De nouveaux équipements publics
L’analyse critique du projet initial a permis d’identifier le déficit en équipements publics du projet initial (retrouvez la synthèse de l’analyse critique dans le dossier de presse présentant les évolutions).
La presqu’île Citadelle s’orientait trop vers une cité-dortoir dépourvue de services publics et de lieux de rencontre permettant une vie de quartier dynamique et solidaire.

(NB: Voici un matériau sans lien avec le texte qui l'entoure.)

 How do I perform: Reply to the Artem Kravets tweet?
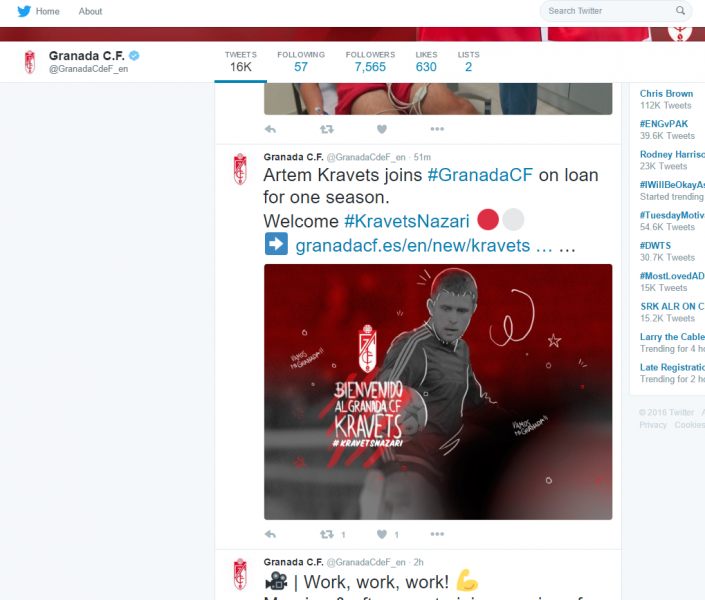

Au terme du travail mené en 2021 par nos équipes, le plan-guide a été révisé pour répondre au besoin en équipements publics du territoire. À l’échelle du quartier Citadelle, une école plus grande accompagnée d’une nouvelle maison de la petite enfance ainsi qu’un espace socio-culturel verront le jour. Les futur·es habitant·es du quartier Citadelle bénéficieront également des équipements publics des quartiers voisins, notamment du Neudorf (gymnase Aristide Briand, médiathèque André Malraux…), de Starlette (collège, gymnase), de la Coop (salle polyvalente du quartier Port du Rhin – Coop, Cave à Vins, Virgule…) et du Port du Rhin (tiers lieu social et culturel et espace France services à la Cour des Douanes).